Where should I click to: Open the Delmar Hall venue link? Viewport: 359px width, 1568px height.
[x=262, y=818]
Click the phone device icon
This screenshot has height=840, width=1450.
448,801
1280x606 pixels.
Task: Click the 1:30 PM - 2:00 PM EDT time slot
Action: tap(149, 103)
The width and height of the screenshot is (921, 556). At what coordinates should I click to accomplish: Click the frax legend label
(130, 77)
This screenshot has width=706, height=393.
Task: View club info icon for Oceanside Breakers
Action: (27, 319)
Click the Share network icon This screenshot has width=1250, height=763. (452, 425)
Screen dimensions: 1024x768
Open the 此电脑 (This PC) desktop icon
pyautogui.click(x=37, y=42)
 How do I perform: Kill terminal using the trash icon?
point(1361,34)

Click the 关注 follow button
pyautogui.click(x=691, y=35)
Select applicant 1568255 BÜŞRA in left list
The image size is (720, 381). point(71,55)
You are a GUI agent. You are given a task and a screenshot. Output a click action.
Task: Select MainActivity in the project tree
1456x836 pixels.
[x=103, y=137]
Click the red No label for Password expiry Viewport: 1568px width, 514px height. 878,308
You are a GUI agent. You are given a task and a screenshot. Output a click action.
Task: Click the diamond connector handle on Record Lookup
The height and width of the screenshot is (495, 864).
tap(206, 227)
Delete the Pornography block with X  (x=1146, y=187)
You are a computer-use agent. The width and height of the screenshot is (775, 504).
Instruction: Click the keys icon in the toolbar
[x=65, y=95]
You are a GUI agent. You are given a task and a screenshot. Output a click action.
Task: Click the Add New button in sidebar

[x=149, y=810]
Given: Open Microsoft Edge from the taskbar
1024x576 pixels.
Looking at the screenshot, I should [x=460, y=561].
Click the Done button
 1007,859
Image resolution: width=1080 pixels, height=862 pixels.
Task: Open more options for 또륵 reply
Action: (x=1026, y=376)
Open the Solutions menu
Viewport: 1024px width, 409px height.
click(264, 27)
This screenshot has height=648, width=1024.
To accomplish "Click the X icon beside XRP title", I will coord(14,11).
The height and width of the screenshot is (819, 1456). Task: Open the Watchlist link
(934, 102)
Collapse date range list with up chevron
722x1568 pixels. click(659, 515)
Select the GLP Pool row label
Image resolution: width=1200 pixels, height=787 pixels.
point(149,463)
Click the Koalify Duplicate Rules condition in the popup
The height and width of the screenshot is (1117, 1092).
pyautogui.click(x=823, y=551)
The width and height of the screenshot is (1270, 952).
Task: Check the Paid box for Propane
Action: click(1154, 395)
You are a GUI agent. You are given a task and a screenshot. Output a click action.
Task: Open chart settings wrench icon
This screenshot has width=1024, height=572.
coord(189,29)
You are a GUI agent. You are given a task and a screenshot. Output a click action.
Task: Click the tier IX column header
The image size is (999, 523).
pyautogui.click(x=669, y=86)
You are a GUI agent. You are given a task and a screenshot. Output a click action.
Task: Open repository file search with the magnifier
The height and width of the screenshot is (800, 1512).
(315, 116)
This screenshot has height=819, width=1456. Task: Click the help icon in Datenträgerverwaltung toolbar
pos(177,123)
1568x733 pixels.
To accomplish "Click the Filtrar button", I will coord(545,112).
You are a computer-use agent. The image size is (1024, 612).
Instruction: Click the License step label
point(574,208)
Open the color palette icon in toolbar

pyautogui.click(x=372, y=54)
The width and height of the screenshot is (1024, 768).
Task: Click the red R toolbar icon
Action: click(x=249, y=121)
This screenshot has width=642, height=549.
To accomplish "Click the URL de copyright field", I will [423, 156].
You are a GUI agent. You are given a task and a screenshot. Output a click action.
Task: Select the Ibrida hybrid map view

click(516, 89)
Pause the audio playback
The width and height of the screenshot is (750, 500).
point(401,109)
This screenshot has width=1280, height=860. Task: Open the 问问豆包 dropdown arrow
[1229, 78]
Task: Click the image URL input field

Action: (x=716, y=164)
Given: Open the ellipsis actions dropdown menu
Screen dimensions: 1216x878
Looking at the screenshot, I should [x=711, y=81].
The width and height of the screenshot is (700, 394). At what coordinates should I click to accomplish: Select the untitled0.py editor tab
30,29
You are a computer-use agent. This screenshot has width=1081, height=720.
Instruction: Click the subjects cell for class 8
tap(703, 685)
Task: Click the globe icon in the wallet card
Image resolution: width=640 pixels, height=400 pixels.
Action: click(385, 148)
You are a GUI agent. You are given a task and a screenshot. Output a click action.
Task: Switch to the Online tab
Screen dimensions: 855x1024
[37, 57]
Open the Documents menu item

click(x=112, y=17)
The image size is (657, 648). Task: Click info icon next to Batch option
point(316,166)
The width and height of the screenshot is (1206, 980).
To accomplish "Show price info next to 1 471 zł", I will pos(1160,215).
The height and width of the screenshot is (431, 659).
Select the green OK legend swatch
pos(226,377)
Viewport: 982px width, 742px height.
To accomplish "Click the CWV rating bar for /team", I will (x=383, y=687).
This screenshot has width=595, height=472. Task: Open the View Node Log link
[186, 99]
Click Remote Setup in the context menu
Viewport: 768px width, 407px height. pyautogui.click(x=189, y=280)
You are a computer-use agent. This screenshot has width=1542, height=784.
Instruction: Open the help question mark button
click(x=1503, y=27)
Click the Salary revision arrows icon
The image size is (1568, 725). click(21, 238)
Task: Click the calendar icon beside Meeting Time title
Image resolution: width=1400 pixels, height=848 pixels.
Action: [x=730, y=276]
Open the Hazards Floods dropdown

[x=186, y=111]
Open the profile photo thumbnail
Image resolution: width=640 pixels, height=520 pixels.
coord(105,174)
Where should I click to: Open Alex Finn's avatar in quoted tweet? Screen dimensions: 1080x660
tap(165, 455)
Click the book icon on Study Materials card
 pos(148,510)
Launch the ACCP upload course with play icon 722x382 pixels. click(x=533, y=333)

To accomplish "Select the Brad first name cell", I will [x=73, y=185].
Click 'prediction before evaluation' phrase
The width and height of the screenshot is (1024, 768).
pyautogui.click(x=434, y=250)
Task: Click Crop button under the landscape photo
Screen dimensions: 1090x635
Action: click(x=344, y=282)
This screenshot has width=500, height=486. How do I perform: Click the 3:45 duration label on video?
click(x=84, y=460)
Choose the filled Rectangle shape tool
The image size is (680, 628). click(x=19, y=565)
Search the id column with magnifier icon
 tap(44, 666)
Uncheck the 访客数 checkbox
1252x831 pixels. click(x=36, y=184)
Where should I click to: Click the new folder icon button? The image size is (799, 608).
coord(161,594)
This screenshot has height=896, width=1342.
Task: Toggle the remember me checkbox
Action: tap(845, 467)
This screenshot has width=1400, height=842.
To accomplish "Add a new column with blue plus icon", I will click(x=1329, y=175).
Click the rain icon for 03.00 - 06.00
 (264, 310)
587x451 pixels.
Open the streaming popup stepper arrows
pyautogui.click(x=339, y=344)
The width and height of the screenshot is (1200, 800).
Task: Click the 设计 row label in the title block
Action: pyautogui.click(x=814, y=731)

========

Format the lines of the listing from the one containing "Choose the filled Rectangle shape tool" through the one containing "Action: tap(845, 467)", inclusive, as a JSON list of strings with one string per line. Leave out any blank lines.

#### [THE RESPONSE]
[
  "Choose the filled Rectangle shape tool",
  "The image size is (680, 628). click(x=19, y=565)",
  "Search the id column with magnifier icon",
  " tap(44, 666)",
  "Uncheck the 访客数 checkbox",
  "1252x831 pixels. click(x=36, y=184)",
  "Where should I click to: Click the new folder icon button? The image size is (799, 608).",
  "coord(161,594)",
  "This screenshot has height=896, width=1342.",
  "Task: Toggle the remember me checkbox",
  "Action: tap(845, 467)"
]